Items one and two could be solved relatively easily using documentation and examples. The official examples from Raspberry refer to the lwIP project, a lightweight implementation of the TCP/IP protocol, which fortunately also supports MQTT as an application of the stack. I had feared that the MQTT implementation would have to be solved independently of lwIP, e.g. with Paho-MQTT, but this turned out not to be the case.

The implementation of the LCD display could also be taken from the previous project, but also to a large extent from the Pico documentation. The next step was to link all the components together and the C version was ready.

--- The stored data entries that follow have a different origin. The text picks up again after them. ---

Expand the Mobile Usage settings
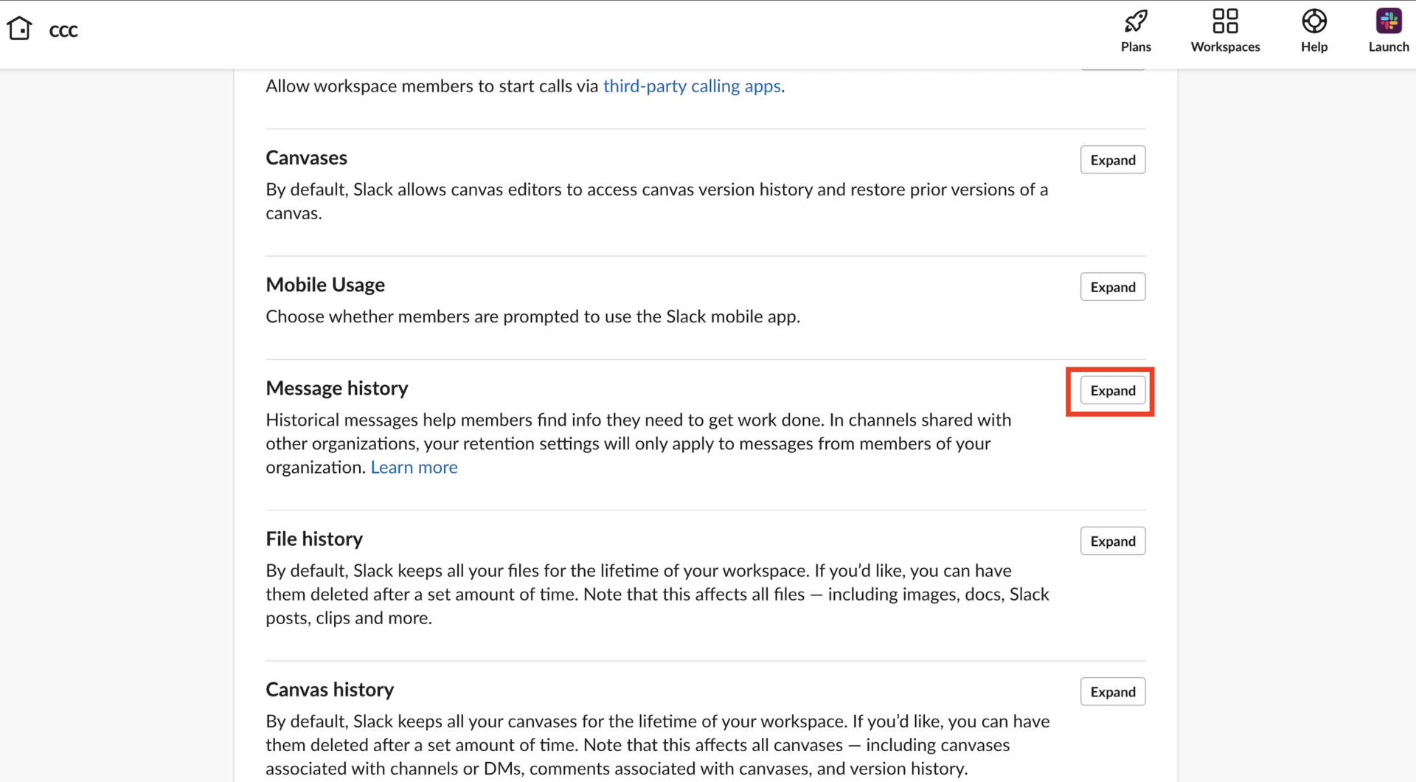The width and height of the screenshot is (1416, 782). (x=1112, y=287)
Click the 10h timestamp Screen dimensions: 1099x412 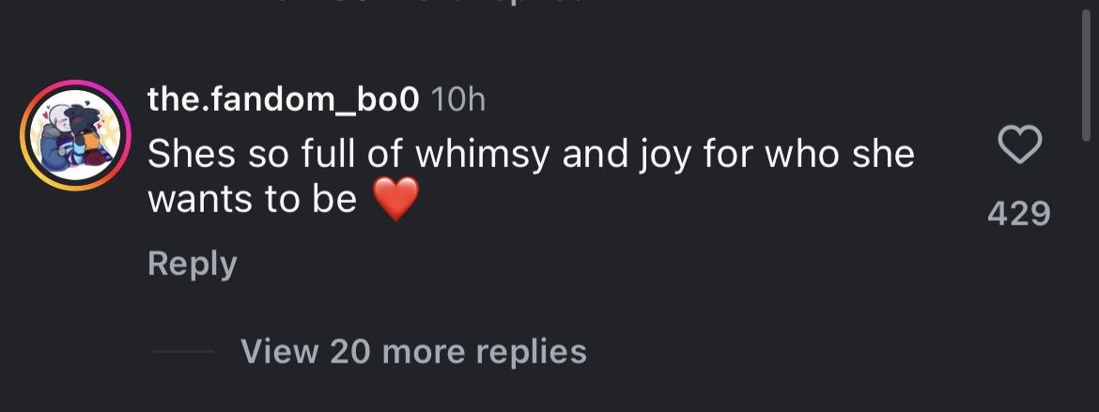[457, 99]
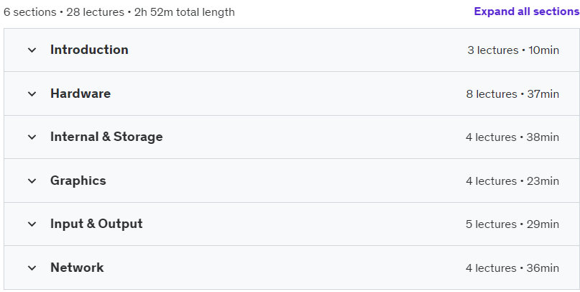The height and width of the screenshot is (292, 580).
Task: Click Network's 4 lectures 36min label
Action: (x=512, y=268)
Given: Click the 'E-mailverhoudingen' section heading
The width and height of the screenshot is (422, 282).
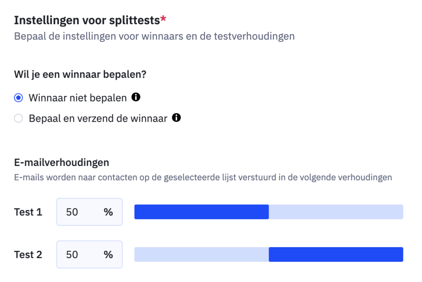Looking at the screenshot, I should 61,162.

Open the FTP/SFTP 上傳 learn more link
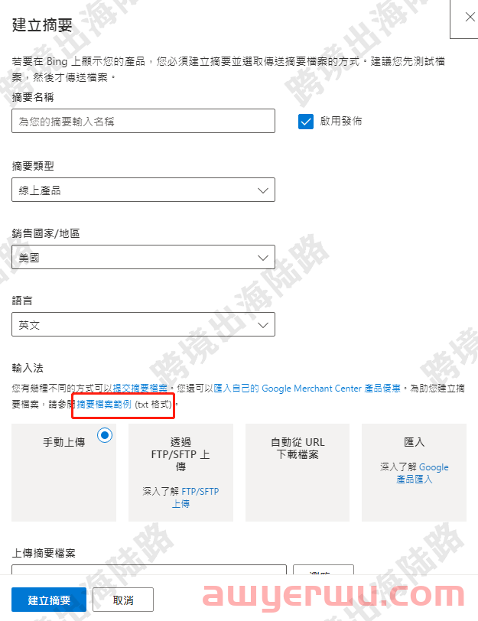[x=196, y=497]
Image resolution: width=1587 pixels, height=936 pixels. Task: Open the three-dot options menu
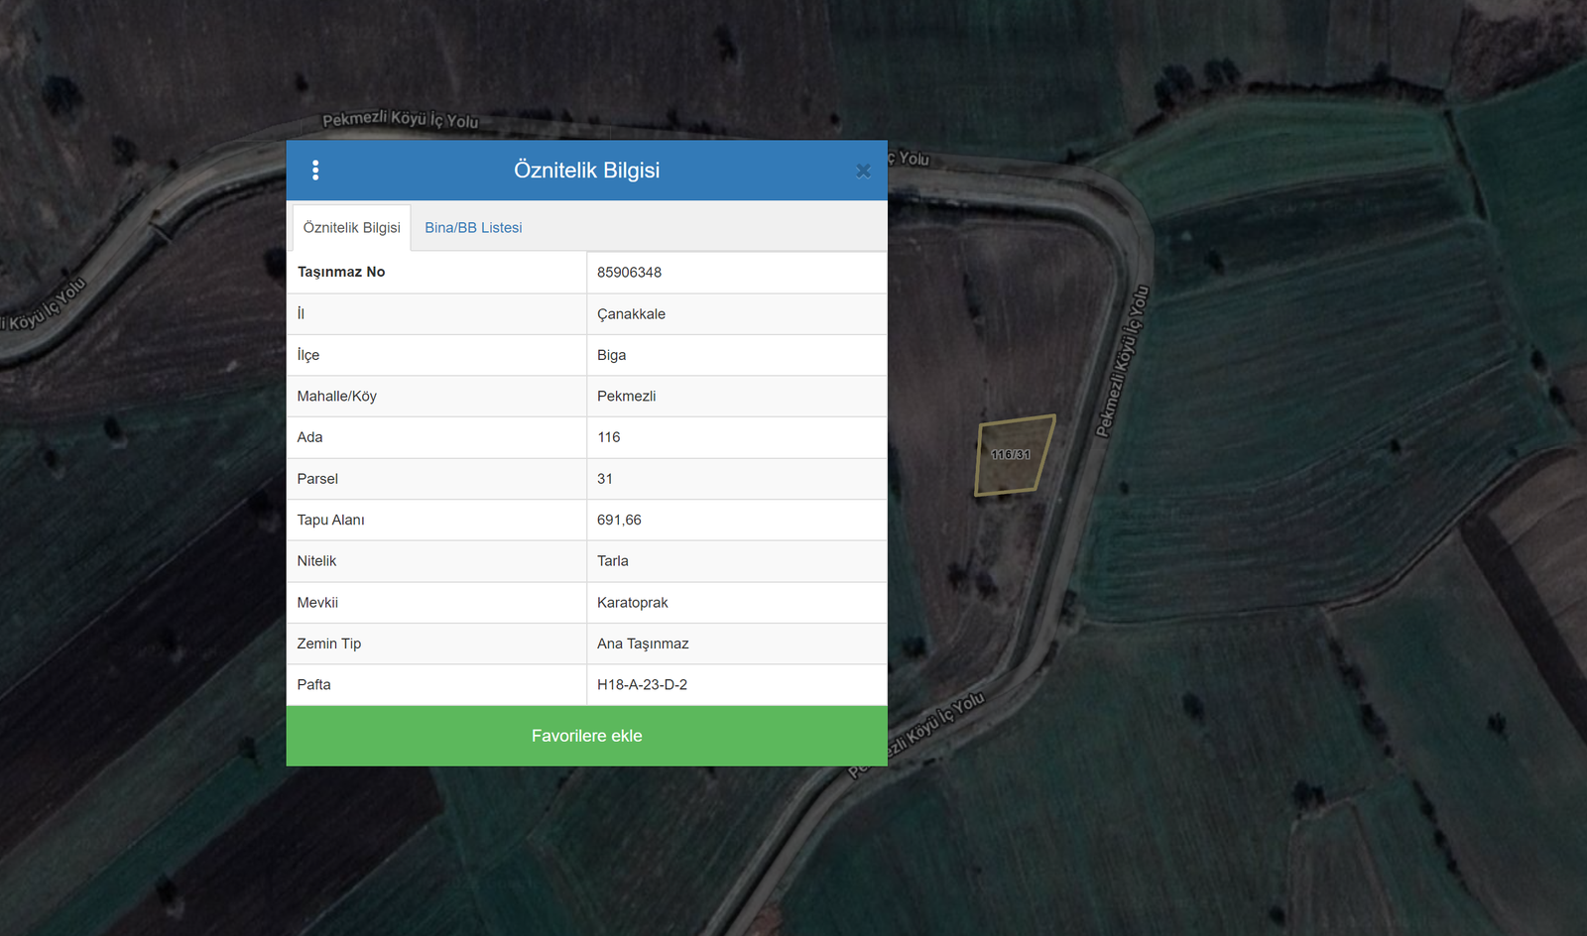point(315,171)
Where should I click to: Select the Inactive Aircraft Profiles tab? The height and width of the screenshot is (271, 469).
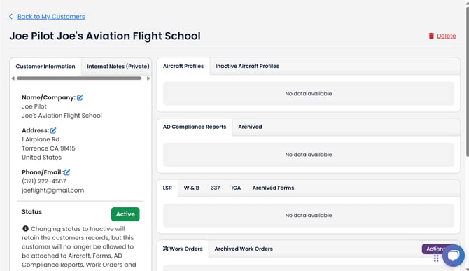point(247,66)
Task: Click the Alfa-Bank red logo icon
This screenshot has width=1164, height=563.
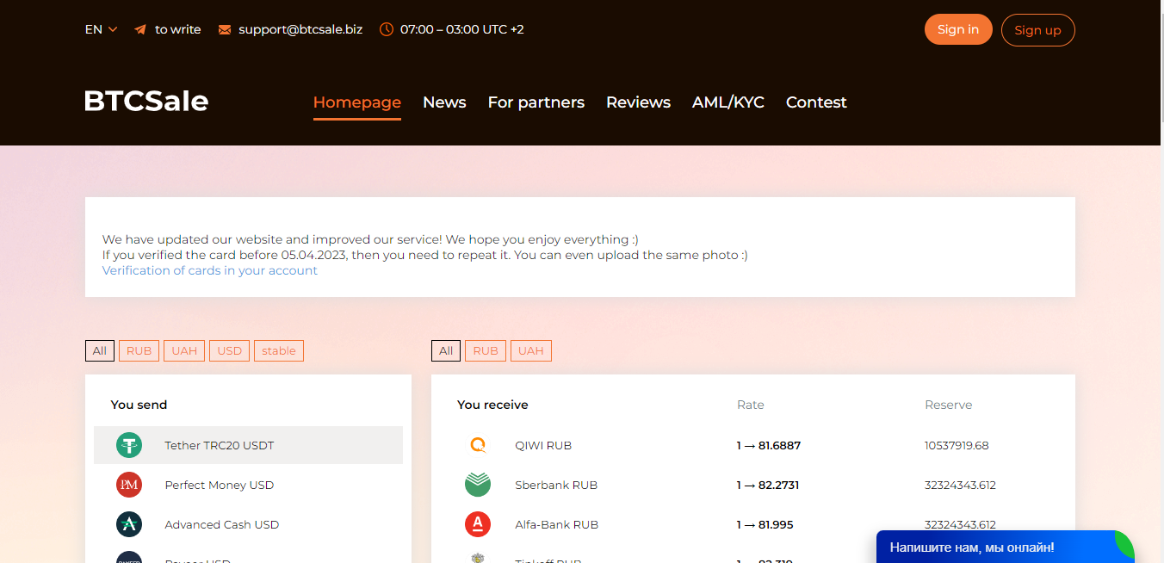Action: pos(478,524)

What was the performance gain? About a factor of 7. In reality, both applications run more or less at the same speed. However, the CPU frequency has been reduced from 125Mhz to 18Mhz.

So where did I end up? From the overkill of the Chrome Grafana microcontroller setup, which displays data to an LCD display without an operating system.

Summary

So what can you take away from this? This blog post is more of an experience report than a tutorial. It is meant to be a prelude and more or less an explanation of how I found my way to embedded. To be honest, embedded is the clear opposite of the web and AI world I usually describe in the blog. But both are just tools, even if the former has already strayed a bit from that path. And sometimes the old toolbox is enough to solve the problems.

Also, as I went along, the limitations become stronger in a natural way. If I jumped straight into embedded, I could be put off by all the hardware and software limitations.

But at the same time it is a different way of programming. A bit more bare metal. How I ended up, it tried to describe using this block post.